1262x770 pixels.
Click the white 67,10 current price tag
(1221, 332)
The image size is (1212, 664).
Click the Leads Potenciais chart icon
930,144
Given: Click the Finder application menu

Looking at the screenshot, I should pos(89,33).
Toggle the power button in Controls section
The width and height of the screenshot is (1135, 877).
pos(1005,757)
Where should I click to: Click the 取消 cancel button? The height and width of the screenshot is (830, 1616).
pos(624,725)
==
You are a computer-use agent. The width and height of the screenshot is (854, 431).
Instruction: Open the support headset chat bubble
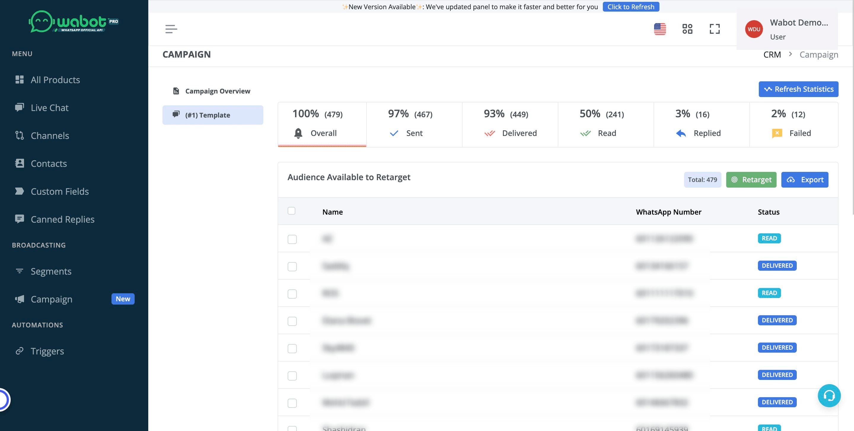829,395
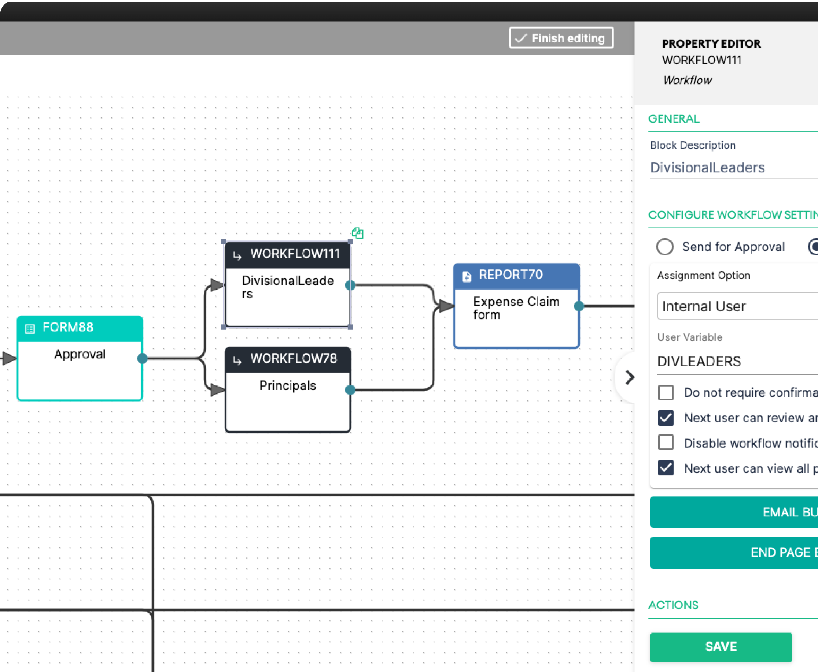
...
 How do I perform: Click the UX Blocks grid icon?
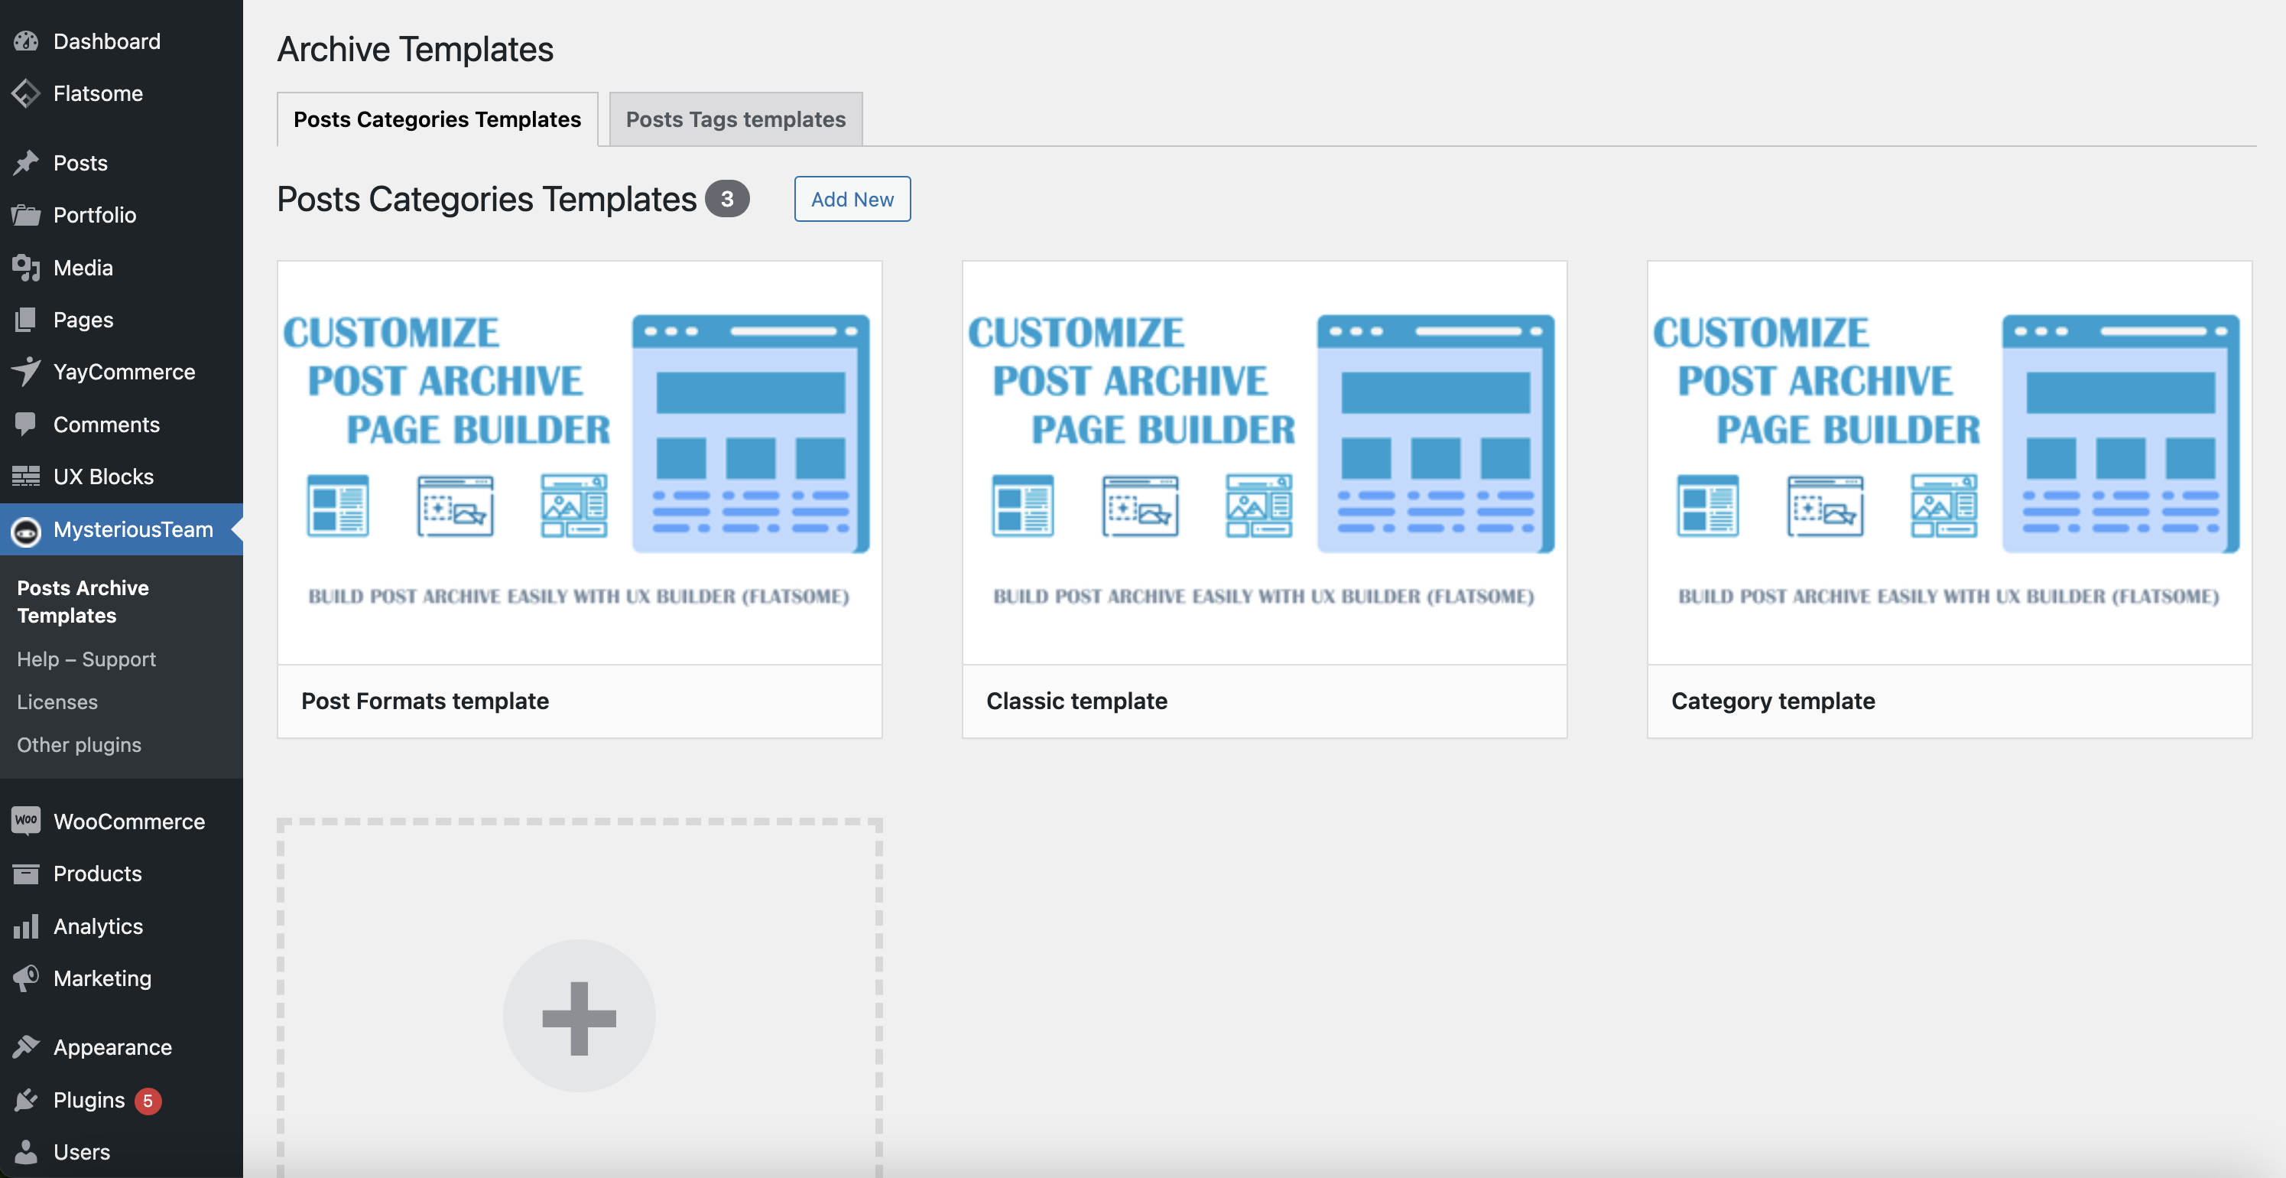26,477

- Directions
From the records above, print only the lines between the one holding "1262x770 pixels." and the one holding "Toggle the power button in Controls section", inclusive, exactly as they stand.

- Written solution
1262x770 pixels.
Click the white 67,10 current price tag
(1221, 332)
The image size is (1212, 664).
Click the Leads Potenciais chart icon
930,144
Given: Click the Finder application menu

Looking at the screenshot, I should pos(89,33).
Toggle the power button in Controls section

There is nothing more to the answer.